In the upcoming July 2014 issue of RIFLE FIREPOWER, author Bryce M. Towsley discusses some of the big-bore AR ammo alternatives to the ubiquitous .308 Winchester/7.62mm NATO. Towsley writes, “Last issue we covered the cartridges chambered in AR-15-style rifles. This column deals with cartridges chambered in its bigger brother. The trouble is that I am not sure what to call it. While Colt technically owns the rights to ‘AR-15,’ the term has become generic to describe the rifle. When you say an AR-15-type rifle, everybody knows what you mean. ArmaLite owns the trademark to the AR-10. It calls its gun the AR-10, but the rest of the makers had to get cre- ative if they want to avoid trouble.

DPMS calls its big-bore AR rifles LRs, as in LR-308, LR-338, etc. Even the new Gen II DPMS guns have the LR designation. Rock River Arms calls its own the LAR-8, and with JP Enterprises, it’s the LRP07. Ruger calls its rifle the SR-762. The list goes on, and to avoid confusion, a lot of shooters just call them .308/7.62mm ARs. But, as we are about to find out, that’s not correct either, as there are plenty of other cartridge options beyond the .308 Winchester/7.62mm NATO.

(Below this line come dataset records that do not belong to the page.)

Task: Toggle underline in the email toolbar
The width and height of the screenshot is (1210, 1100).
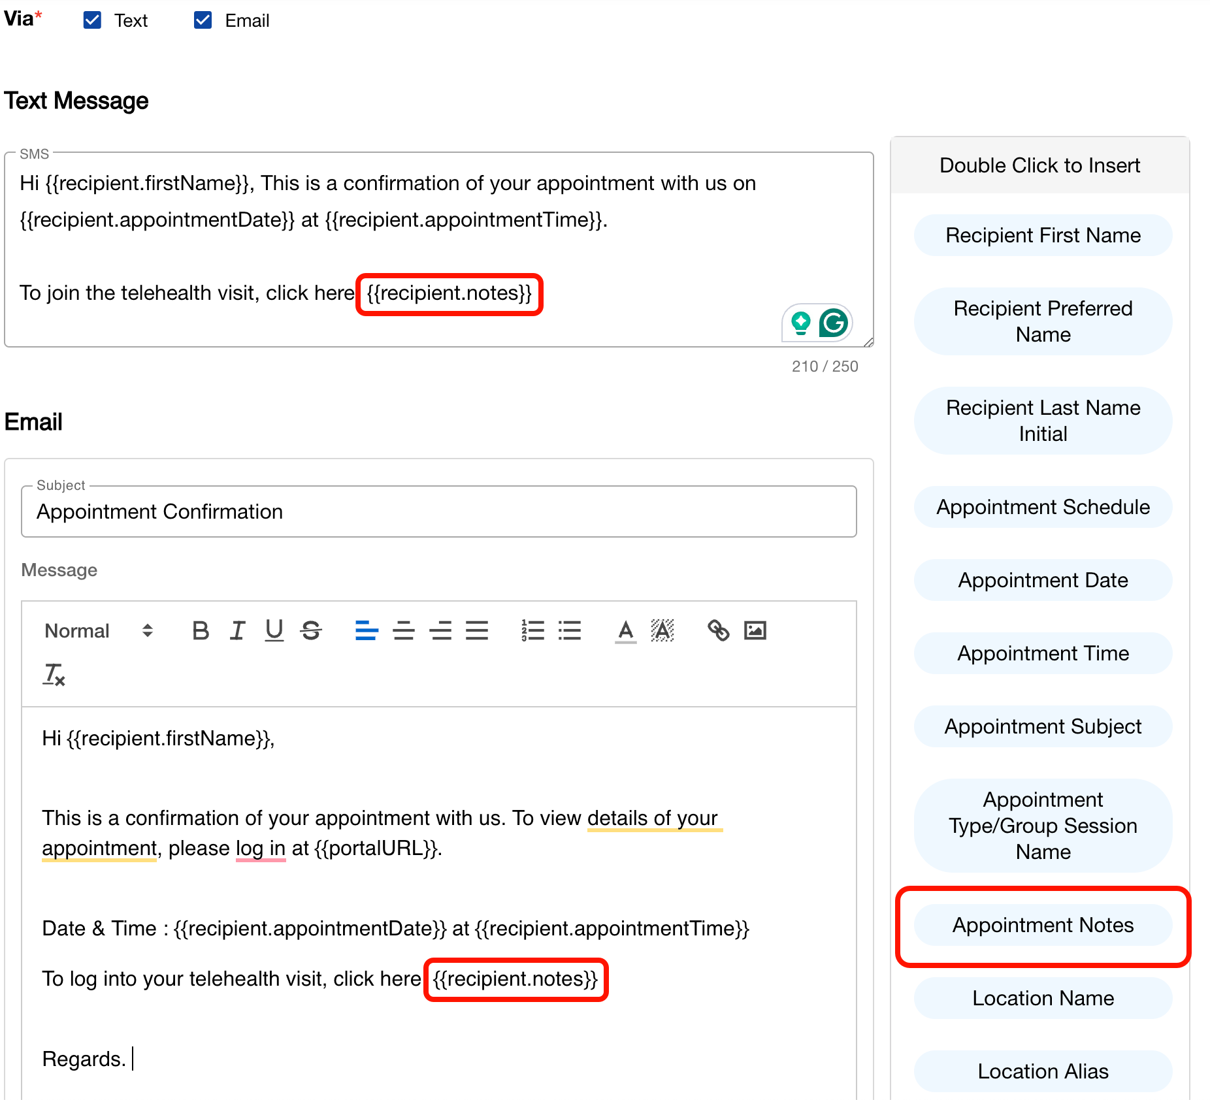Action: (x=274, y=630)
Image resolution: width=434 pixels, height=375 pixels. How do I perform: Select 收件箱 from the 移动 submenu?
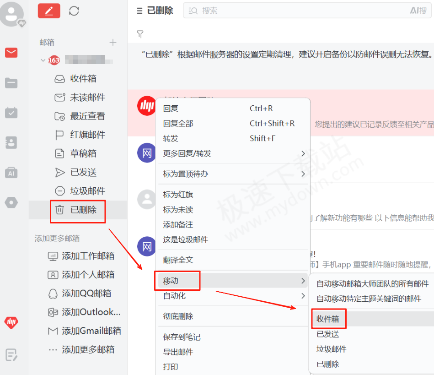coord(328,318)
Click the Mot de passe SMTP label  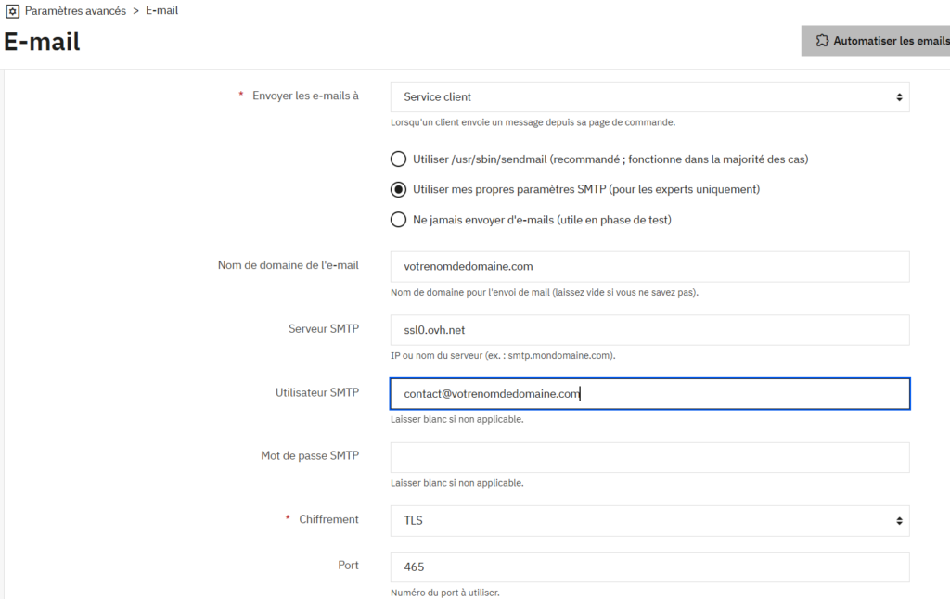pos(309,456)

“So, I think I’ll just invent my own term: AR-Large, or AR-L for short. It should keep me and this magazine out of trouble, and you will all know what I am referring to as a rifle platform. Most of the new gun-makers entering the field are following the DPMS concept, and that has become the standard, more or less. Magazines and some other parts will interchange, whereas the AR-10 and some others use a different magazine and most parts will not interchange with the DPMS-style guns. Confused? Me too.”